Visible to the public Processor-Oblivious Record and Replay

TitleProcessor-Oblivious Record and Replay
Publication TypeConference Paper
Year of Publication2017
AuthorsUtterback, Robert, Agrawal, Kunal, Lee, I-Ting Angelina, Kulkarni, Milind
Conference NameProceedings of the 22Nd ACM SIGPLAN Symposium on Principles and Practice of Parallel Programming
PublisherACM
Conference LocationNew York, NY, USA
ISBN Number978-1-4503-4493-7
Keywordsdeterministic replay, dynamic program analysis, Human Behavior, pattern locks, pubcrawl, reproducible debugging, resilience, Resiliency, Scalability, work stealing
AbstractRecord-and-replay systems are useful tools for debugging non-deterministic parallel programs by first recording an execution and then replaying that execution to produce the same access pattern.

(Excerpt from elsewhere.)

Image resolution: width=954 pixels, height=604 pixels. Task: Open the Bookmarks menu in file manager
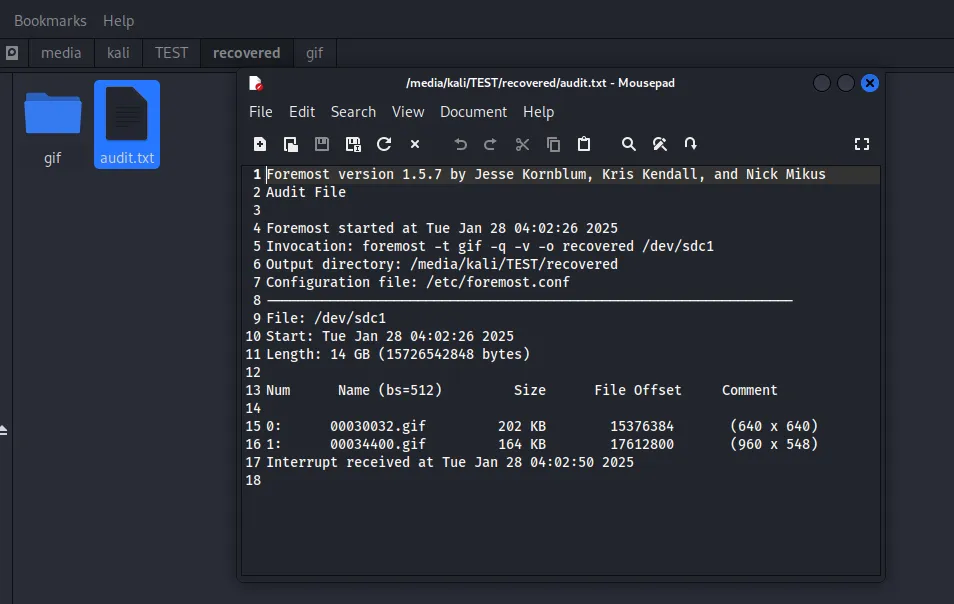tap(50, 20)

Existing record-and-replay systems generally target thread-based execution models, and record the behaviors and interleavings of individual threads. Dynamic multithreaded languages and libraries, such as the Cilk family, OpenMP, TBB, etc., do not have a notion of threads. Instead, these languages provide a processor-oblivious model of programming, where programs expose task-parallelism using high-level constructs such as spawn/sync without regard to the number of threads/cores available to run the program. Thread-based record-and-replay would violate the processor-oblivious nature of these programs, as they incorporate the number of threads into the recorded information, constraining the replayed execution to the same number of threads. In this paper, we present a processor-oblivious record-and-replay scheme for such languages where record and replay can use different number of processors and both are scheduled using work stealing. We provide theoretical guarantees for our record and replay scheme -- namely that record is optimal for programs with one lock and replay is near-optimal for all cases. In addition, we implemented this scheme in the Cilk Plus runtime system and our evaluation indicates that processor-obliviousness does not cause substantial overheads.